REQUIREMENT:
Determine the number of lines below that contain the string "coordinates", and state only that number.
╔══
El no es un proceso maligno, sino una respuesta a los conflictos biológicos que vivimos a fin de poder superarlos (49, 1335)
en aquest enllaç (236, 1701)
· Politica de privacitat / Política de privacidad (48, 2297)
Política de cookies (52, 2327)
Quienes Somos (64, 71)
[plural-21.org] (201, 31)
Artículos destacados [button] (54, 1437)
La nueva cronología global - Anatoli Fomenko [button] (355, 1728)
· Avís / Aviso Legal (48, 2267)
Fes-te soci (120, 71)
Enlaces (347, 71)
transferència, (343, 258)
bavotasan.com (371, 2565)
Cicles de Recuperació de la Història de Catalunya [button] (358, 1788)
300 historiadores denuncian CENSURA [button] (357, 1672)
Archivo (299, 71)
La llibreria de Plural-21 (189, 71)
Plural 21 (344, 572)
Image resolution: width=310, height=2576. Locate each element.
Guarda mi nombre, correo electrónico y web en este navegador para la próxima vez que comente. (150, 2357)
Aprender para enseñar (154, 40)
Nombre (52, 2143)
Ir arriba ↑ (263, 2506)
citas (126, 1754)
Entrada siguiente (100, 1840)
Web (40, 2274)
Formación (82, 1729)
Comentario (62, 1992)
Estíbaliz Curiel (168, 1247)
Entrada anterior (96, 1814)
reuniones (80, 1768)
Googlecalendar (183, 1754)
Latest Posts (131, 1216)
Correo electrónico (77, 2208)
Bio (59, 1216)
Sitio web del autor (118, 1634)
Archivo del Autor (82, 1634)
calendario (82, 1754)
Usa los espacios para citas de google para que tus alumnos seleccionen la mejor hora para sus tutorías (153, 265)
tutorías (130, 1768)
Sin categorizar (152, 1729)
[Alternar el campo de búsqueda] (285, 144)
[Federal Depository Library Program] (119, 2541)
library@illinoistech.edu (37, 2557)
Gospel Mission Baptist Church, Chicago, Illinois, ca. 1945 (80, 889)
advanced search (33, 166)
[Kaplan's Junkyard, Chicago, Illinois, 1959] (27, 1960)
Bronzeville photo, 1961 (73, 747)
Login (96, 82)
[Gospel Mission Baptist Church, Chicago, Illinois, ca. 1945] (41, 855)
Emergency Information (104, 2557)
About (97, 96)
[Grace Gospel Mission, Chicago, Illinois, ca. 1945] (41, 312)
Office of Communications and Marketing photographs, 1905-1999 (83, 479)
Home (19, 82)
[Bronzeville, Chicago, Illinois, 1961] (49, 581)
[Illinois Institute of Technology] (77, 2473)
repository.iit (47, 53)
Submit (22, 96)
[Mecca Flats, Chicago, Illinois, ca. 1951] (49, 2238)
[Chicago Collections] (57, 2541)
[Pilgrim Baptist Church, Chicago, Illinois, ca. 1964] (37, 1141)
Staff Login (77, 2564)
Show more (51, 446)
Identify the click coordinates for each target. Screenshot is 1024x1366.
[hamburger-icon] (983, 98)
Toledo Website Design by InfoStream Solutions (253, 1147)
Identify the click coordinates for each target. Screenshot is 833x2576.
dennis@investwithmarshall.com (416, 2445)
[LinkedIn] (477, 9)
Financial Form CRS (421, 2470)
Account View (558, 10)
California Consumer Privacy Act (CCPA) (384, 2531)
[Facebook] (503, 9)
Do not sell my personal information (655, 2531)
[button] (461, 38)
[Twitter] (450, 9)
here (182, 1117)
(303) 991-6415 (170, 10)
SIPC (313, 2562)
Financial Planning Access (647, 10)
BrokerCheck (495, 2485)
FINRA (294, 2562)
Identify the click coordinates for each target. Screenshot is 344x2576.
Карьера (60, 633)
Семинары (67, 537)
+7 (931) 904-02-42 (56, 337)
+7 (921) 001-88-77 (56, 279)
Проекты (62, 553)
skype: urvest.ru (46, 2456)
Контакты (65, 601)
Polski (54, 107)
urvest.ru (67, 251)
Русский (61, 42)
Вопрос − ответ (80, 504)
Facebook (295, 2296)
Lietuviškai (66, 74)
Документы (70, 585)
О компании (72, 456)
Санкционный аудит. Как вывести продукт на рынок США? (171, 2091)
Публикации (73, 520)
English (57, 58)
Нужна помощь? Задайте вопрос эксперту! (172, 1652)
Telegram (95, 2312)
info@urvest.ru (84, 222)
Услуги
╚══
EXPECTED ANSWER:
3